* _Passage_:
++++
According to the FAO [13] and Coates et al. [14], food security is a state in which all people at all times have both physical and economic access to sufficient safe and nutritious food to meet their dietary needs and food preferences for a healthy and active life. Households are food insecure when they have uncertain or limited access to food through socially acceptable channels—a problem affecting many households worldwide, Malawi included. In this paper, we use FCS as a measure of household food security in the study sites.

Food Consumption Score (FCS)

To estimate food security, the study employed FCS approach and computed in accordance with guidelines provide by EFSA [15]. FCS was measured based on dietary diversity, food frequency, and the relative nutritional importance of nine different food groups. The FCS is designed to reflect the quantity and quality of people’s diet at household level. A composite score is derived from a weighted sum based on the food type and frequency of consumption during a 7-day period. Precisely, dietary recalls questions were used to collect information on the consumption of selected food groups common in Malawi. The interviewees were asked about frequency of consumption over a recall period of past 7 days. FCS was calculated using the formula proposed by EFSA [15]. In the formula, FCS is derived by multiplying the weight for each food group/type by the frequency (number of days) these food groups/types were consumed; the values for all food types consumed during the 7 days recall period were summed up to give the FCS. The formula can be expressed as follows:

$$\begin{aligned} {\text{FCS}} & = a \times f\left( {\text{cereal and or tubers}} \right) + a \\ & \quad \times f\left( {\text{pulse}} \right) + a \times f\left( {\text{milk}} \right) + a \\ & \quad \times f\left( {\text{fruit}} \right) + a \times f\left( {\text{meat and or fish}} \right) \\ & \quad + a \times f\left( {\text{sugar}} \right) + a \times f\left( {\text{vegetables}} \right) \\ & \quad + a \times f\left( {\text{oil}} \right) + a \times f\left( {\text{condiments}} \right) \\ \end{aligned}$$
(1)
++++
* _Supplied material_:
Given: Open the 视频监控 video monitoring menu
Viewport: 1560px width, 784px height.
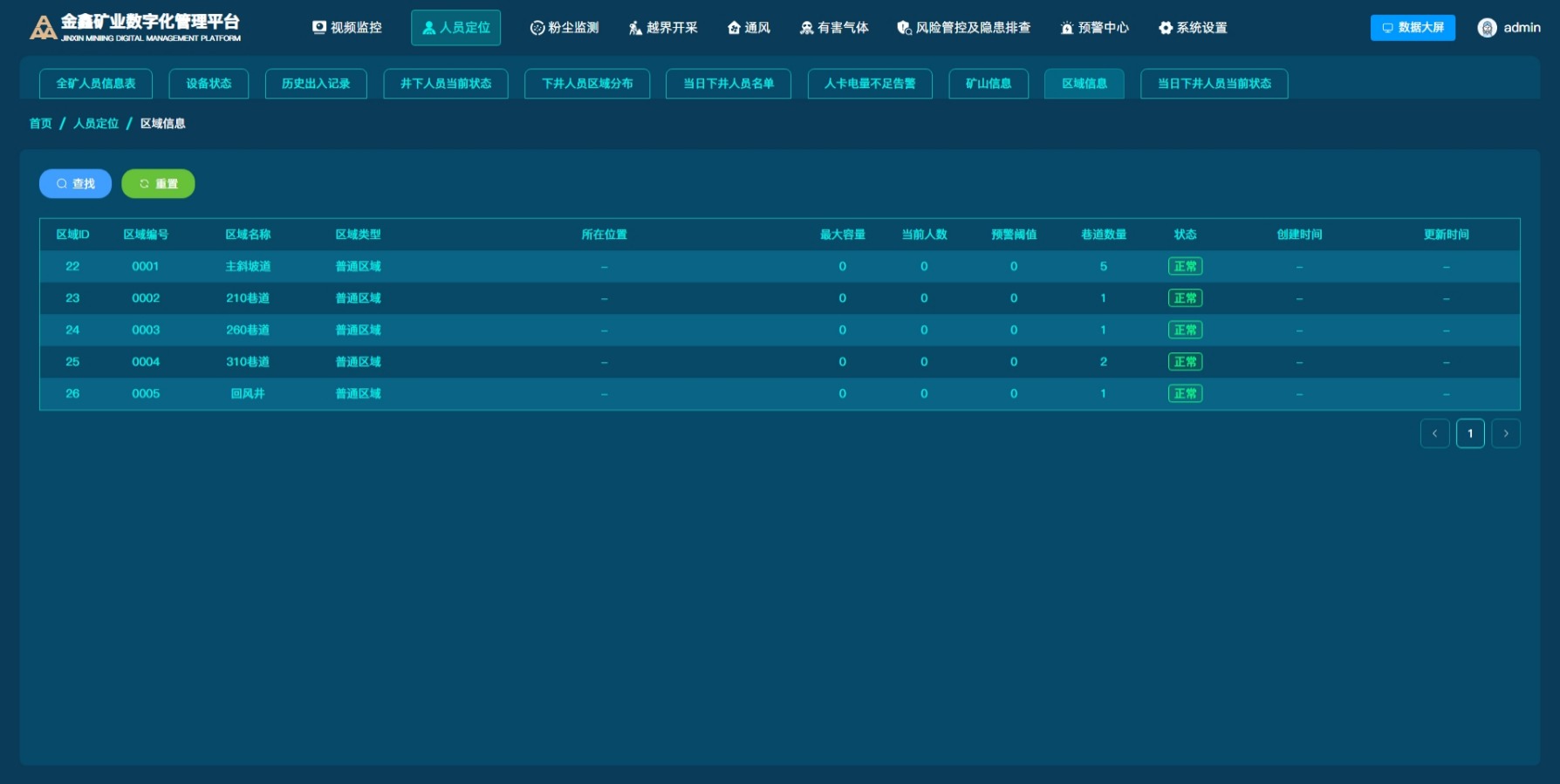Looking at the screenshot, I should point(347,28).
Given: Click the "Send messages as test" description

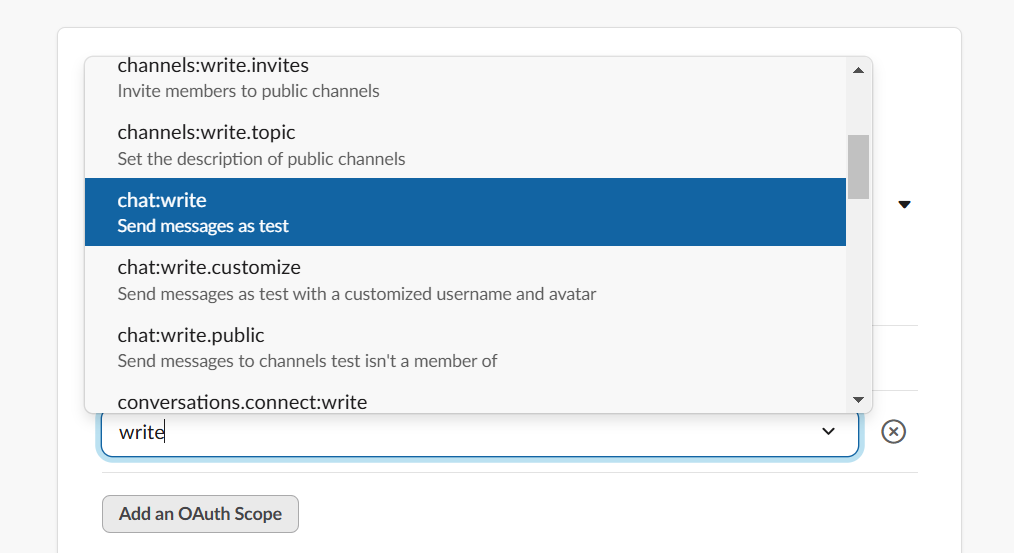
++++
* _Goal 1_:
Retype the food security passage word for word, beginning at the words "According to the" and stopping after "Consumption Score (FCS)".
* _Goal 2_:
Carry on the passage about the Food Consumption Score from where it ends.

* _Response 1_:
According to the FAO [13] and Coates et al. [14], food security is a state in which all people at all times have both physical and economic access to sufficient safe and nutritious food to meet their dietary needs and food preferences for a healthy and active life. Households are food insecure when they have uncertain or limited access to food through socially acceptable channels—a problem affecting many households worldwide, Malawi included. In this paper, we use FCS as a measure of household food security in the study sites.

Food Consumption Score (FCS)

* _Response 2_:
where FCS = Food Consumption Score, f = frequency of food consumption (number of days for which each food group was consumed during the past 7 days), and a = weighted value representing nutritional value of selected food groups [15]. Food groups were assigned different weights reflecting their nutritional density. The FCS has thresholds consumption categories of poor food consumption (0–21), borderline food consumption (21 < FCS ≤ 35), and acceptable food consumption (FCS > 35) [15]. The FCS was adopted as it provides a more accurate measure of the quality of the household diet. Moreover, it accounts for the nutritional value of food in addition to the number of different types of food consumed. However, the FCS bears some weaknesses, mainly because the measure does not consider foods consumed outside the household and it does not provide any information of intra-household food distribution. To some extent, the 7-day recall makes it impossible to consider quantity of food eaten. Despite its weaknesses, FCS is still considered one of the very useful measures of household food security.

Household Food Insecurity Access Score (HFIAS)

The HFIAS is a continuous measure of the degree of food insecurity (access) in the household in the past 30 days. According to Deitchler et al. [16], the HFIAS reflects the three universal domains of household food insecurity that is anxiety about household food insecurity, insufficient quality and insufficient quantity of food supplies. This indicator captures the household’s perception about their diet regardless of its nutritional composition [17, 18]. This food insecurity measure focuses on consumption-related strategies and captures the household’s behavioral and psychological responses to food insecurity or perceived food insecurity. The HFIAS is based on the assumption that households’ experiences of food insecurity cause predictable reactions and responses that can be captured and quantified through a survey and then summarized into a score.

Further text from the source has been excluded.